Task requirements:
For the data below, work out the number of lines containing the string "Halifax" and answer with that number only.
======== Given data ========
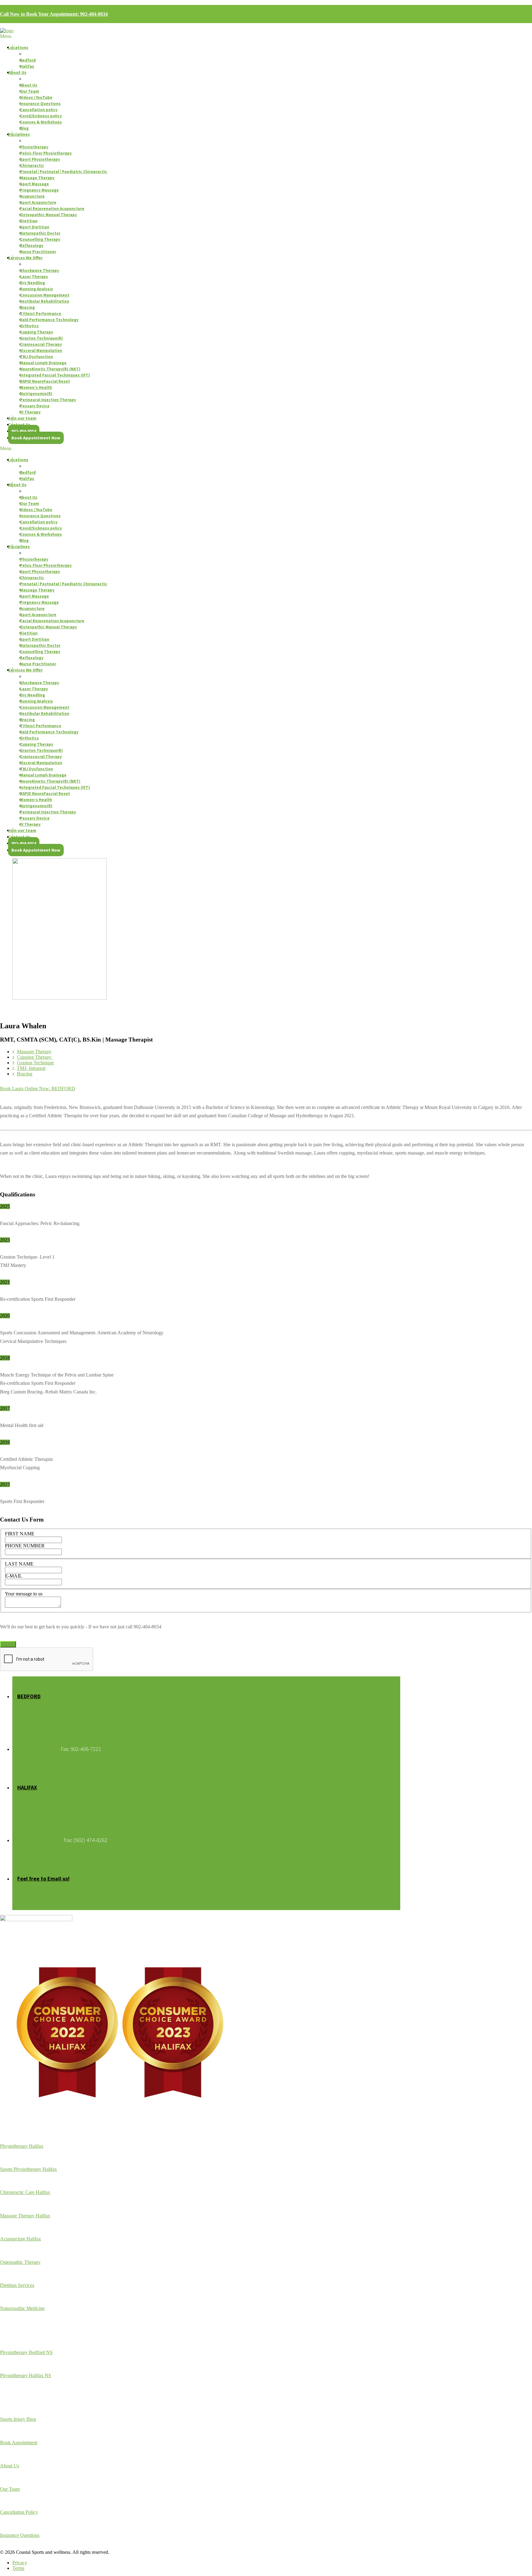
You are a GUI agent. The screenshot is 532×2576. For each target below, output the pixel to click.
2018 (5, 1358)
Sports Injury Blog (18, 2419)
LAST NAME (19, 1563)
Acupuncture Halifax (20, 2238)
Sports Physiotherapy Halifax (28, 2169)
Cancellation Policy (19, 2512)
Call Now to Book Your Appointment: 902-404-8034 (54, 14)
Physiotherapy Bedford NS (26, 2352)
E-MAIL (13, 1575)
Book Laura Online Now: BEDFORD (37, 1088)
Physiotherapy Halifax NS (25, 2375)
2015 (5, 1484)
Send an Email (33, 1891)
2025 (5, 1206)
========
Written response:
3